# [Work instructions]
Would you print, word for word, only the lines running from the line with "You are a computer-use agent. The" to the last line of the entries, without the pictures?

# [Data supplied]
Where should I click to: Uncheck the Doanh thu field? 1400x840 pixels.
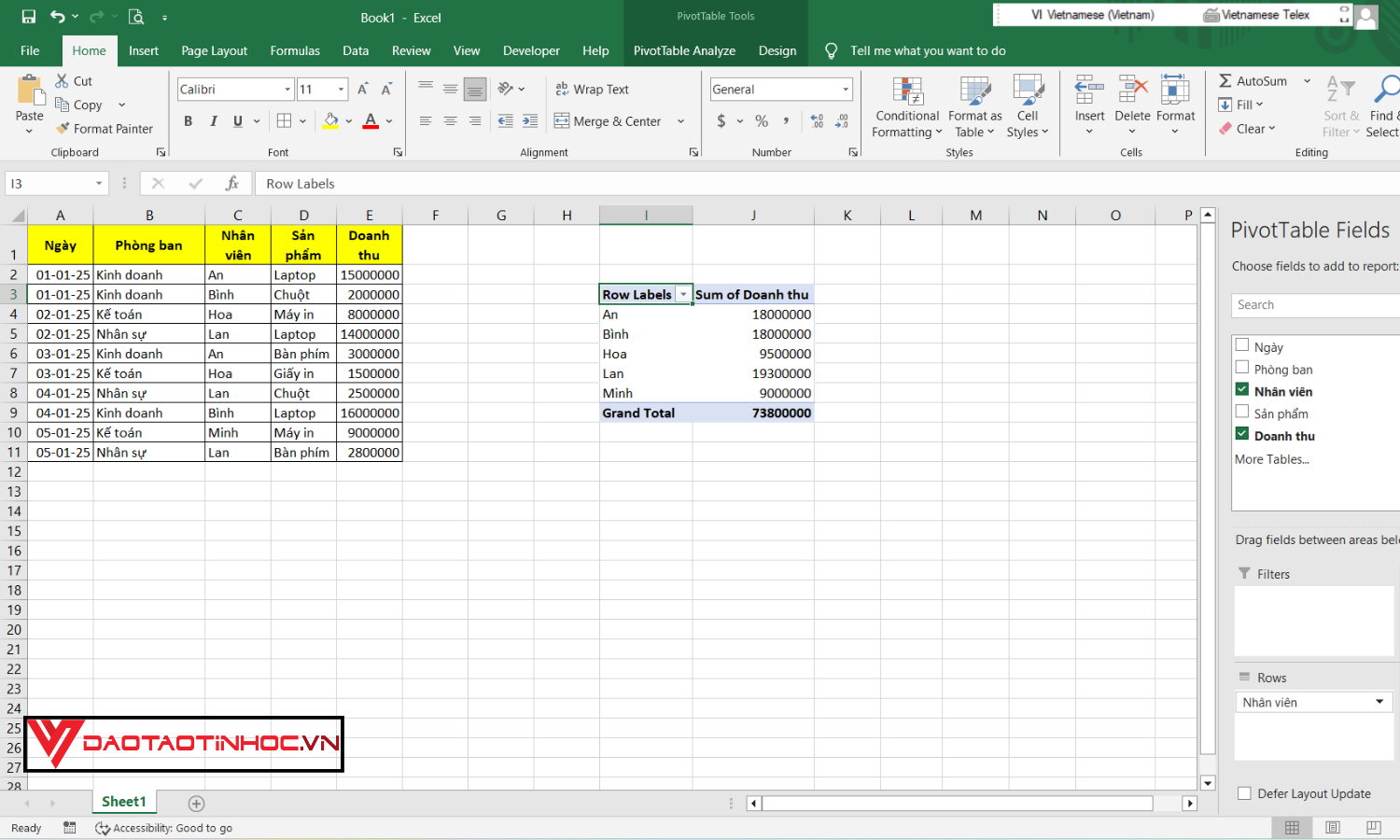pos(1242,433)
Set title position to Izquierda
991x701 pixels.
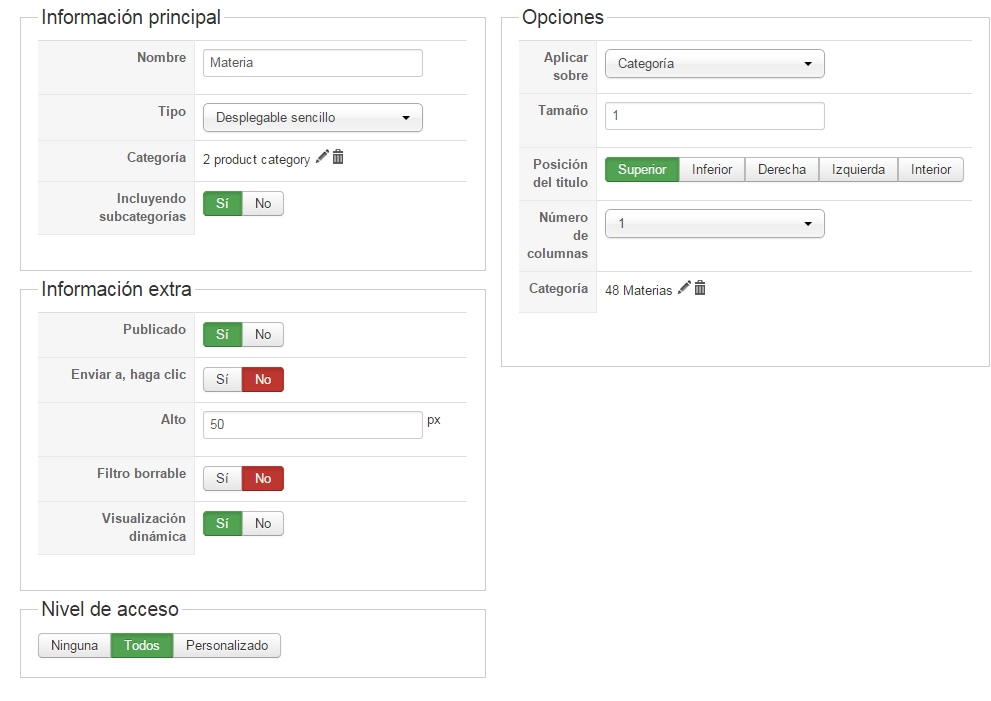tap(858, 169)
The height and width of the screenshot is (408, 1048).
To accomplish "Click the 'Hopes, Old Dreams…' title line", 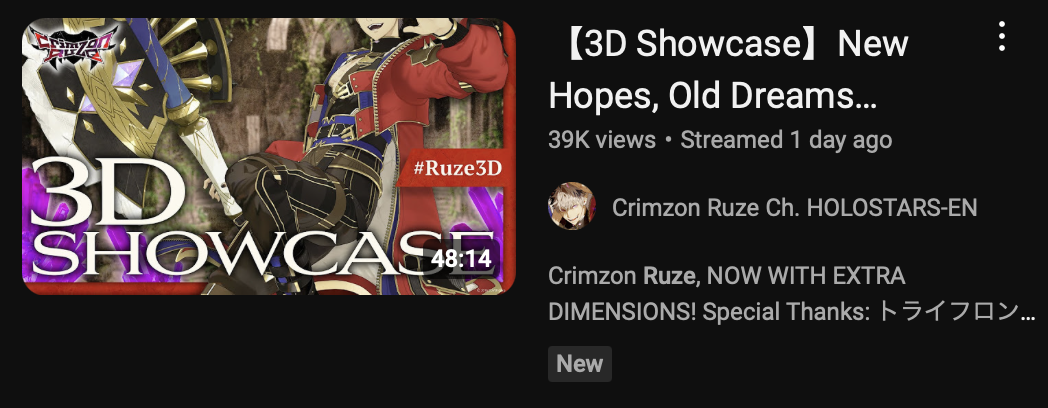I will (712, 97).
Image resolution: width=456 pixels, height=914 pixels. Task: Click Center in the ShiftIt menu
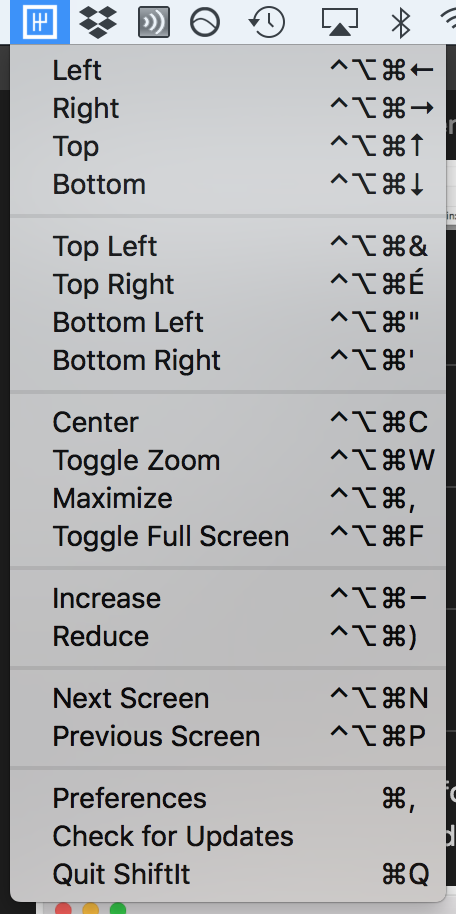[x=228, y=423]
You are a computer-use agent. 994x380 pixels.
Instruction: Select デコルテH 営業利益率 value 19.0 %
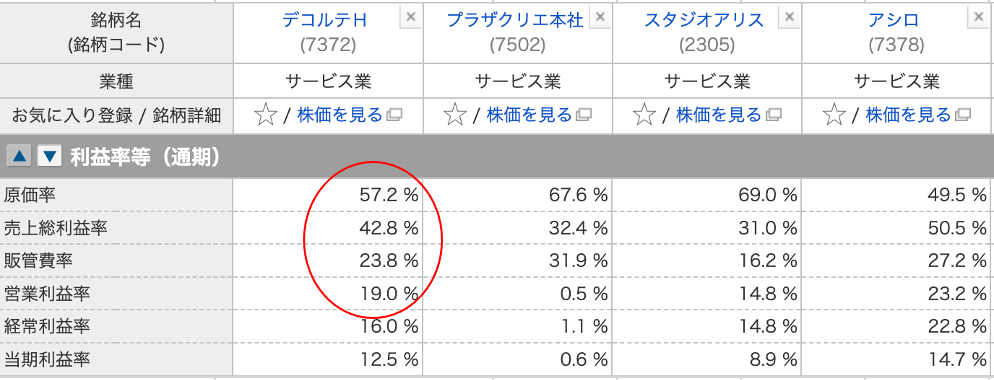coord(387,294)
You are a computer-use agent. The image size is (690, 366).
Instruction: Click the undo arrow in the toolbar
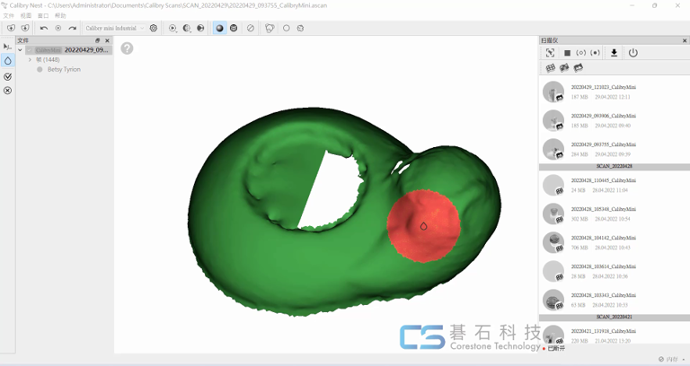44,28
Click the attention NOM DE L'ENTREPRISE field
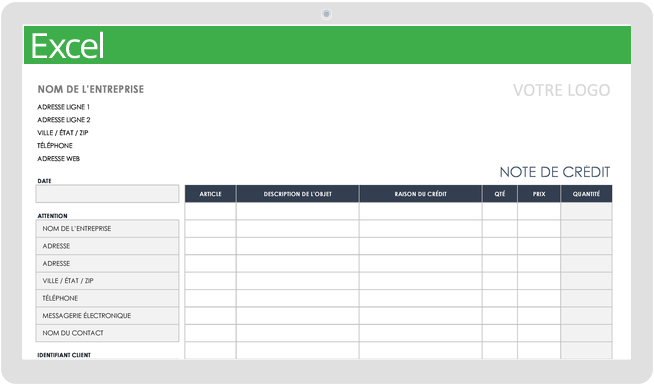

# [Solution to this task]
You are a computer-use agent. The image size is (690, 366).
Instruction: Click the undo arrow in the toolbar
44,28
Click the attention NOM DE L'ENTREPRISE field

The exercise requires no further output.